Code Expected Actual How it matched at first Did it "backtrack"?
/ :r ^.*a$ / Nil Nil .* greedily matched a No
/ :r ^.*<ws>a$ / Nil Nil .* greedily matched a No
/ :r ^.*!a$ / 「a」 「a」 .*! greedily matched a Yes
/ :r ^.*?a$ / 「a」 「a」 .*? frugally matched a Yes (forward tracked)
/ :r ^.*!<ws>a$ / 「a」 「a」 .*! greedily matched a Yes
/ :r:s ^.* a$ / Nil 「a」 .* greedily matched a Yes

The behavior of the pattern in the last row (for any string it's matching) should be the same as the pattern in the second row but instead it is the same as the behavior of the pattern in the second to last row.

This was an enormous shock to my system when @ElectricCoffee first brought it to our attention in 2020. Perhaps due to the stresses of covid in my life at the time, I recall it being an emotional roller coaster. How could such a basic aspect of the regex engine defy expectations based on any and all available documentation: the user doc, which I knew not to rely on, but also the design doc, which was by definition how it was supposed to behave, and was generally adhered to with precision? How could this have escaped notice for so many years? Would changing it break swathes of code (a terrible thing)? Or would it turn out to be negligible, or somewhere in between? Could getting rid of unintended backtracking provide a big speed boost (a great thing)? I'm grateful to @codesections for writing up this calm and carefully conceived issue.
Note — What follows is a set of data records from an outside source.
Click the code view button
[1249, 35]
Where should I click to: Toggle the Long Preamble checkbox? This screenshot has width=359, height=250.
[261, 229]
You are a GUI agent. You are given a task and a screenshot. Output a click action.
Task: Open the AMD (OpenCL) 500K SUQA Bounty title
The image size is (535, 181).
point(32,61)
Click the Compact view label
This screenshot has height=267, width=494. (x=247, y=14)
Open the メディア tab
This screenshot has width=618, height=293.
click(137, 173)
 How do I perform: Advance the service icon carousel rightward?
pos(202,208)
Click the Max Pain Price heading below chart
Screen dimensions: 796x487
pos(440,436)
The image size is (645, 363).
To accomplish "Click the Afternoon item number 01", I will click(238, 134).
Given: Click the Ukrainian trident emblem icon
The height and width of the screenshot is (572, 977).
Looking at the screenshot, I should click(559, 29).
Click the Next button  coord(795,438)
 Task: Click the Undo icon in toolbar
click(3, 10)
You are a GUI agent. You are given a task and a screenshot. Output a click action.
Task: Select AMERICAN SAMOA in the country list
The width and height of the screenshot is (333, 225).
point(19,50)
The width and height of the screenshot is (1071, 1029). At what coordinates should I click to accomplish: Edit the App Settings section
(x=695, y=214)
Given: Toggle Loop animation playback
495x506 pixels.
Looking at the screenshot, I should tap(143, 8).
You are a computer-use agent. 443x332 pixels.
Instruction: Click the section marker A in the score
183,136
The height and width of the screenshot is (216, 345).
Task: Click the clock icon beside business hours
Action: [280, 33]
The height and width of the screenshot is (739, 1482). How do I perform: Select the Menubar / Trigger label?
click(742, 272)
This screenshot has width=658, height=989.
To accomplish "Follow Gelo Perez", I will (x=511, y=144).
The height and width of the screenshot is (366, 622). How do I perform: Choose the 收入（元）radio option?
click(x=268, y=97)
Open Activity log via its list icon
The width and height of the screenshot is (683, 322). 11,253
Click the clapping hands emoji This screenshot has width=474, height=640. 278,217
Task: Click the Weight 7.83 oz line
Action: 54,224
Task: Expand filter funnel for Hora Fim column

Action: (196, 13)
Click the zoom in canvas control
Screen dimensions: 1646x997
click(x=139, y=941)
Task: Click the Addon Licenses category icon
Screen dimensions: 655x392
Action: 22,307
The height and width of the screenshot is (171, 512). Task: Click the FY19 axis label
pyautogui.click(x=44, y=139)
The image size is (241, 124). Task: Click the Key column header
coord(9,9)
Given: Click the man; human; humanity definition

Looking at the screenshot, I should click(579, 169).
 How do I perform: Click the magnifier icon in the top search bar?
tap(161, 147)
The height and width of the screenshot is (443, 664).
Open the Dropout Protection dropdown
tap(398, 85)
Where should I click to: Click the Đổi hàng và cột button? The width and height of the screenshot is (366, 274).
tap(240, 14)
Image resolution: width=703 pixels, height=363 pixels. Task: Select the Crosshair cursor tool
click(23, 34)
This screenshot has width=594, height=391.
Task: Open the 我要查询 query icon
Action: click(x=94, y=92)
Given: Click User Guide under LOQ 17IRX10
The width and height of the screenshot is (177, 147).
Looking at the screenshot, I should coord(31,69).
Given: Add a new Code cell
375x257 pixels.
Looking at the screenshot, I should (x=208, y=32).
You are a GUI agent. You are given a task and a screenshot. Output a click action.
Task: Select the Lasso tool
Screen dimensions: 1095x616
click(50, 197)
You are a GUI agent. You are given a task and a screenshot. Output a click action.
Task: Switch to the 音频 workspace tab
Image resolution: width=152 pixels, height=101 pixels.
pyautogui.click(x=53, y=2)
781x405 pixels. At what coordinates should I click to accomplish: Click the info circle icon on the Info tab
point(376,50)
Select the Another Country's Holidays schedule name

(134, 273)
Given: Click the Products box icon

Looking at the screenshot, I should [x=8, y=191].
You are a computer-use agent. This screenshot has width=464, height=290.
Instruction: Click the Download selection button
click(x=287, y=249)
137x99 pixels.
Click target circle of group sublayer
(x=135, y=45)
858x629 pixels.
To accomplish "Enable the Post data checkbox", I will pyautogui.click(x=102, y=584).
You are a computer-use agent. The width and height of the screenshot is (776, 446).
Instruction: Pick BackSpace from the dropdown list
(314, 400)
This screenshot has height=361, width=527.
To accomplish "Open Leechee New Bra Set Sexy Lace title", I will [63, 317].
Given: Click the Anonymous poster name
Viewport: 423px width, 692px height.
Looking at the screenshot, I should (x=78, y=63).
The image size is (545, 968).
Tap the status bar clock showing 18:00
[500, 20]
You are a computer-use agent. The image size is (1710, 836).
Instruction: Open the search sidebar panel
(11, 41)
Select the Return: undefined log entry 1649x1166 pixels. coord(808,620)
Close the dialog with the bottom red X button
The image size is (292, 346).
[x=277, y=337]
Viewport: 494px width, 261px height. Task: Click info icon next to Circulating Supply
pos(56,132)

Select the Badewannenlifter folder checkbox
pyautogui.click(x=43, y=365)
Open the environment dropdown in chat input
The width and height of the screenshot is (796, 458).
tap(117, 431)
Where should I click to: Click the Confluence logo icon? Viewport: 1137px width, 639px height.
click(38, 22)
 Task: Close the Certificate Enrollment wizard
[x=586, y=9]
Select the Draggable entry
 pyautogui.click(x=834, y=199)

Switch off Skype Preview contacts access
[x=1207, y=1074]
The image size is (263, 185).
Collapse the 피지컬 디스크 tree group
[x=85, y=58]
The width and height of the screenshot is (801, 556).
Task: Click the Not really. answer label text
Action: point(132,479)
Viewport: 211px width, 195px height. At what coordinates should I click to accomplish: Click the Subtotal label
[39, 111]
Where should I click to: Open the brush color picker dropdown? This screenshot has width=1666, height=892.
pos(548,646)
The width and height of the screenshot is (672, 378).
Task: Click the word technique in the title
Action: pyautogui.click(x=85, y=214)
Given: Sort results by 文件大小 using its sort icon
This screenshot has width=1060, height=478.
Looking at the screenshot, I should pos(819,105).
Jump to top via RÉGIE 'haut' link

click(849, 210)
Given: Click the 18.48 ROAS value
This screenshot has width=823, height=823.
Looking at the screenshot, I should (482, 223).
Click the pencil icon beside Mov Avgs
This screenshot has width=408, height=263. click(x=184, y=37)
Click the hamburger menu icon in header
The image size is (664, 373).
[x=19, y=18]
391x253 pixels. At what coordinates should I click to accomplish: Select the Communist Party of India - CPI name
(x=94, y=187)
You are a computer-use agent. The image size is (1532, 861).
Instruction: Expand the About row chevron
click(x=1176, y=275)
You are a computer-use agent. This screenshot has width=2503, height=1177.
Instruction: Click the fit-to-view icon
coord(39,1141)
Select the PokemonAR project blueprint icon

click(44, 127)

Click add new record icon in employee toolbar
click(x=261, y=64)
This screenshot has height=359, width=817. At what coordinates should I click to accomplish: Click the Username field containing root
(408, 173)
Please read @codesections' last comment, which I think nicely summarizes the current situation. I find the fact that :sigspace does not enable backtracking on the atom preceding <.ws> in RakuAST to be very promising. It's not been needed there, and no one spotted the difference. Sounds like a great sign to me. But I don't want to prematurely get my hopes up high to have them dashed later. Whether changing this behavior turns out to break a lot of code or not, and/or speed up a lot of code or not, we would be well advised to approach the question of what to do about this problem with care.

Hth.

jubilatious1 commented 1 month ago

It's going to take a long time for me to understand this issue.

#Rakudo 2023.05

say  "________no adverbs:\n";

say 'a'  ~~ /  ^\S* a$ /; #「a」
say 'a ' ~~ /  ^\S* a$ /; #Nil
say ' a' ~~ /  ^\S* a$ /; #Nil
say 'a'  ~~ /  ^\S+ a$ /; #Nil
say 'a ' ~~ /  ^\S+ a$ /; #Nil
say ' a' ~~ /  ^\S+ a$ /; #Nil

say  "________:sigspace\n";

say 'a'  ~~ / :s ^\S* a$ /; #「a」
say 'a ' ~~ / :s ^\S* a$ /; #Nil
say ' a' ~~ / :s ^\S* a$ /; #「 a」
say 'a'  ~~ / :s ^\S+ a$ /; #Nil
say 'a ' ~~ / :s ^\S+ a$ /; #Nil
say ' a' ~~ / :s ^\S+ a$ /; #Nil

say  "________:ratchet:sigspace\n";

say 'a'  ~~ / :r:s ^\S* a$ /; #「a」
say 'a ' ~~ / :r:s ^\S* a$ /; #Nil
say ' a' ~~ / :r:s ^\S* a$ /; #「 a」
say 'a'  ~~ / :r:s ^\S+ a$ /; #Nil
say 'a ' ~~ / :r:s ^\S+ a$ /; #Nil
say ' a' ~~ / :r:s ^\S+ a$ /; #Nil

say  "________:ratchet:sigspace\n";

say 'a'  ~~ / :r:s ^\S* <ws>a$ /; #「a」 ws => 「」
say 'a ' ~~ / :r:s ^\S* <ws>a$ /; #Nil
say ' a' ~~ / :r:s ^\S* <ws>a$ /; #「 a」 ws => 「」
say 'a'  ~~ / :r:s ^\S+ <ws>a$ /; #Nil
say 'a ' ~~ / :r:s ^\S+ <ws>a$ /; #Nil
say ' a' ~~ / :r:s ^\S+ <ws>a$ /; #Nil

Continuing:

#Rakudo 2023.05

say 'a'  ~~ / :r:s ^\d* a$ /; #「a」
say 'a ' ~~ / :r:s ^\d* a$ /; #Nil
say ' a' ~~ / :r:s ^\d* a$ /; #「 a」
say 'a'  ~~ / :r:s ^\d+ a$ /; #Nil
say 'a ' ~~ / :r:s ^\d+ a$ /; #Nil
say ' a' ~~ / :r:s ^\d+ a$ /; #Nil

Of course, I defer to experts on this matter such as @b2gills who has helped me with regexes in the past (no disrespect to those already contributing to this conversation).